本当の真実
「知っていたのは本当にたまたまでして……。高校生の時、渚さんの隣を通った際に電話の会話が聞こえてしまい、余命のことを知ってしまいました……だから」
「だったら何故付き合ったの?」
そんな前から知られていたのは驚いたと同時に、何故あの時付き合うのをOKしたのか疑問に思った。そのため、彼の話が途中でありながらも、言葉を崩して何故と尋ねてしまう。彼はその質問に一瞬戸惑いながらも、笑って答えた。

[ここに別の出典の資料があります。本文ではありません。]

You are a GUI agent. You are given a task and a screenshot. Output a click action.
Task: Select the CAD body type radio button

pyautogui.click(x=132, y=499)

「それは最初から言っていますよ。渚さんのことがずっと好きだったからと。どんな時でも手を抜かずに明るい渚さんが本当に素敵でずっと憧れでした」
それは学校に居る時間は病気のことをあまり気にせずに楽しむことが出来たから生き生きとしていただけなのに。
「………嘘」
「嘘じゃないです。あの時、好きな人や付き合っている人がいるという質問が来た時には驚きましたが、逆に今もしっかりと想いを伝えたら、数ヶ月間だけでも付き合えるかもしれないと打算的にあんな風に言いました」
まさか余命のことを打ち明けたらこんな風に言われるとは夢にも思わなかった。私の気持ちを元々汲み取ってくれた優しい彼と付き合っていたことが分かり、嬉しくてただ嬉しくて堪らずに涙が溢れ出る。
「ありがとう。私、本当に幸せ者ね」
また言葉を崩してしまったけれども、これが今の率直な気持ちだった。涙は止まらないものの、自然と笑顔になる。

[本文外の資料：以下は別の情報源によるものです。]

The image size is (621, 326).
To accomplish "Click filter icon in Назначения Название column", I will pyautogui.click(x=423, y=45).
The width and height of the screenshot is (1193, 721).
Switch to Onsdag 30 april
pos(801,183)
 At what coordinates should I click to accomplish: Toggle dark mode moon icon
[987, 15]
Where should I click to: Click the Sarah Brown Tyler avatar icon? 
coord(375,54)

「渚さん、最後まで一緒にいても良いですか? もっと楽しい思い出を作りたいです」
「私も大好きな康太さんともっと傍にいたいです」
彼は最後の最後まで私の願いを汲み取ってくれて、それに本当に最後まで一緒にいたいと思ってくれた。そんな最高な言葉を言ってくれた彼に、嬉しくて抱きついてしまう。彼は私がこんな行動を今まで取ったことがないので、驚いているものの、笑みを浮かべて抱きしめ返してくれる。そこからは今までにないほどの温もりを感じた。